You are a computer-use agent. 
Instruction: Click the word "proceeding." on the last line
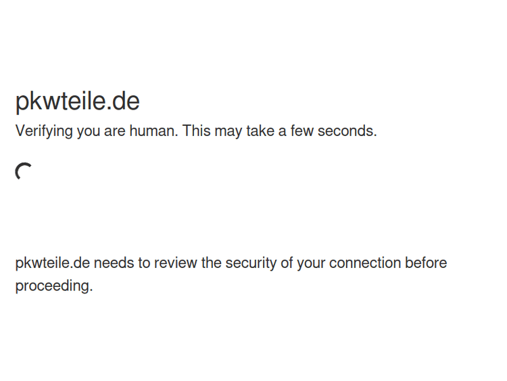point(53,286)
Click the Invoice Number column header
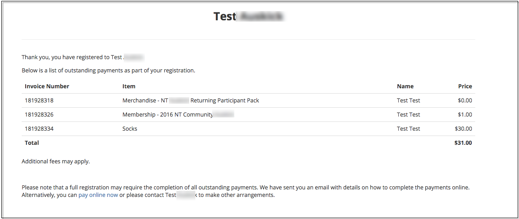This screenshot has height=219, width=519. point(47,87)
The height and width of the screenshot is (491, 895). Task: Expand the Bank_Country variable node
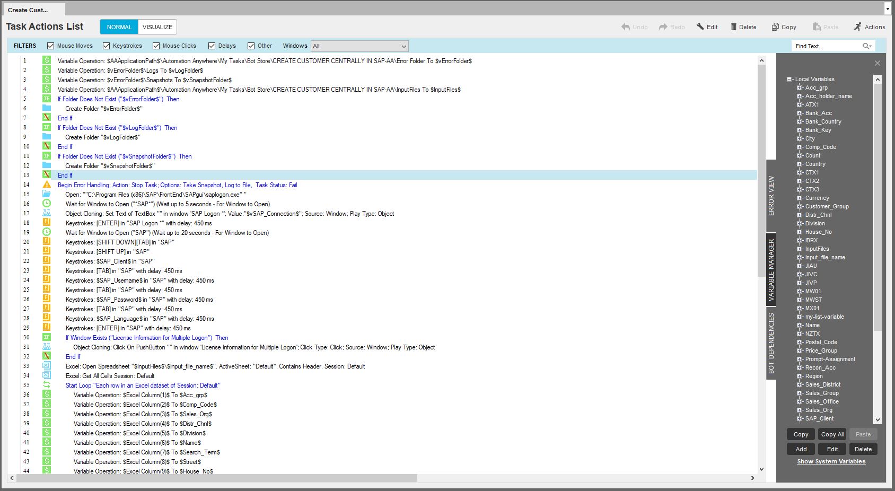point(799,121)
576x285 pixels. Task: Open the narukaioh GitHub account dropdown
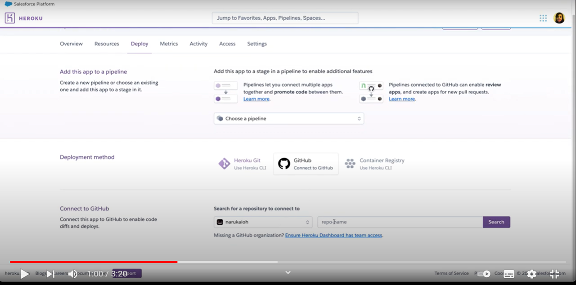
══════════
Nothing but the records above, retyped exactly and stripped of images, should appear in the answer.

You are a computer-use agent. 
Instruction: Click the word "proceeding." on the last line
point(53,286)
Click the Invoice Number column header
This screenshot has height=219, width=519. point(47,87)
The height and width of the screenshot is (491, 895). Task: Expand the Bank_Country variable node
point(799,121)
576x285 pixels. Task: Open the narukaioh GitHub account dropdown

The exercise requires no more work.